More than 50,000 visitors will “chase the sun” to Cairns & the Great Barrier Reef next month to see a rare solar eclipse. The last total solar eclipse in Cairns was in 710 AD with the next not expected for another 225 years.
The local tourism and hospitality industry is experiencing a surge in occupancy to around 80 per cent, with some accommodation booked almost three years ago.
Astronomers and umbraphiles (eclipse chasers) are among those making the trip from Asia, Europe, the Americas and around Australia, for this rarely-seen natural phenomenon.
Four chartered aircraft will arrive from Japan, cruise liners offering eclipse viewing will be stationed off the coast from Port Douglas, reef vessels will make an early start to give passengers a view from the water, and some will take to the skies in hot air balloons for the ultimate bird’s-eye view.

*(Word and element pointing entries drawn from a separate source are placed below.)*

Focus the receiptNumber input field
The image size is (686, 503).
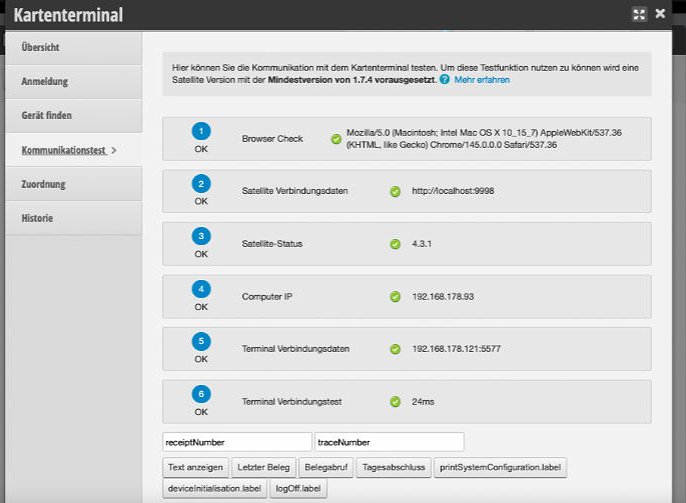pyautogui.click(x=237, y=441)
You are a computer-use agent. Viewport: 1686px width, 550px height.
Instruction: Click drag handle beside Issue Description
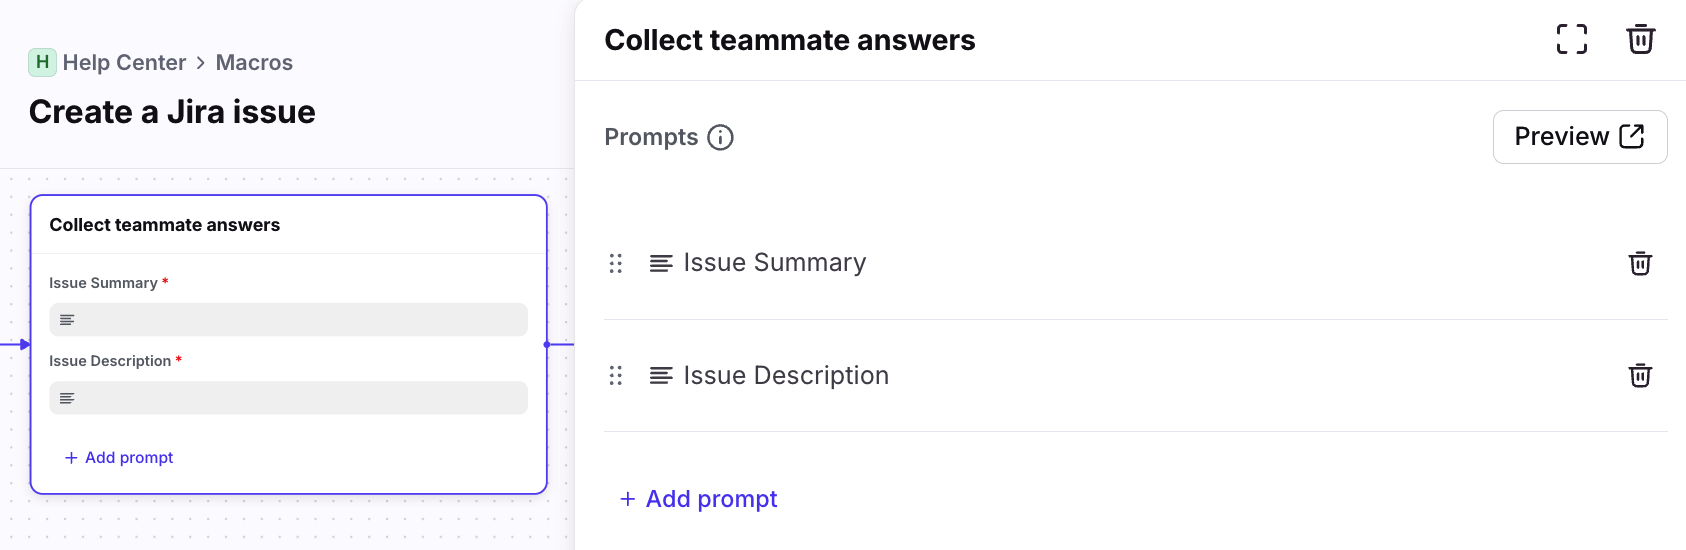616,375
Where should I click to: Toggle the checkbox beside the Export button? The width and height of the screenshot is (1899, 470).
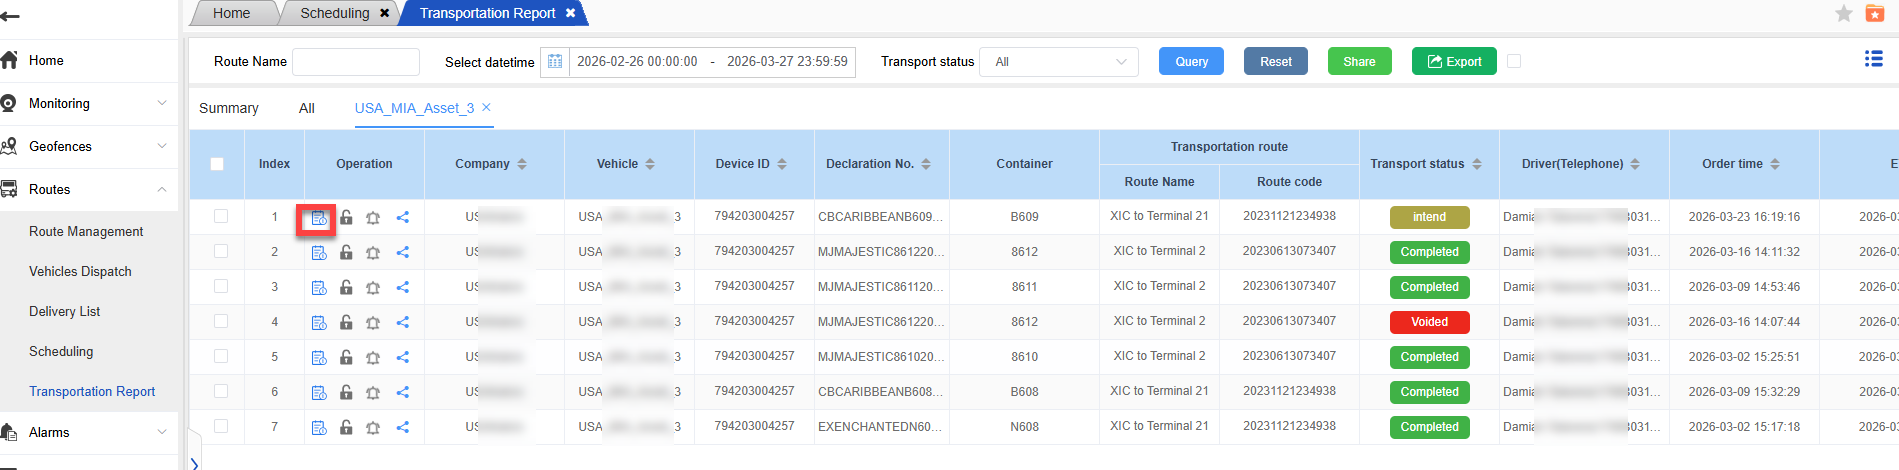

A total eclipse of the sun occurs every 18 months or so, however the best viewing locations are often in remote or sparsely populated regions of the earth.
Beginning at 5:45am on November 14 in Darwin, the solar eclipse shadow will sweep across the Gulf of Carpenteria and Cape York, before the central line crosses directly over Oak Beach at Port Douglas, the Great Barrier Reef and Coral Sea at 7:40am.
As the moon moves across the face of the sun temperatures will fall, and in a path around 200 kilometres wide, the darkness of night will briefly return with totality occurring between 6:37am and 6:39am.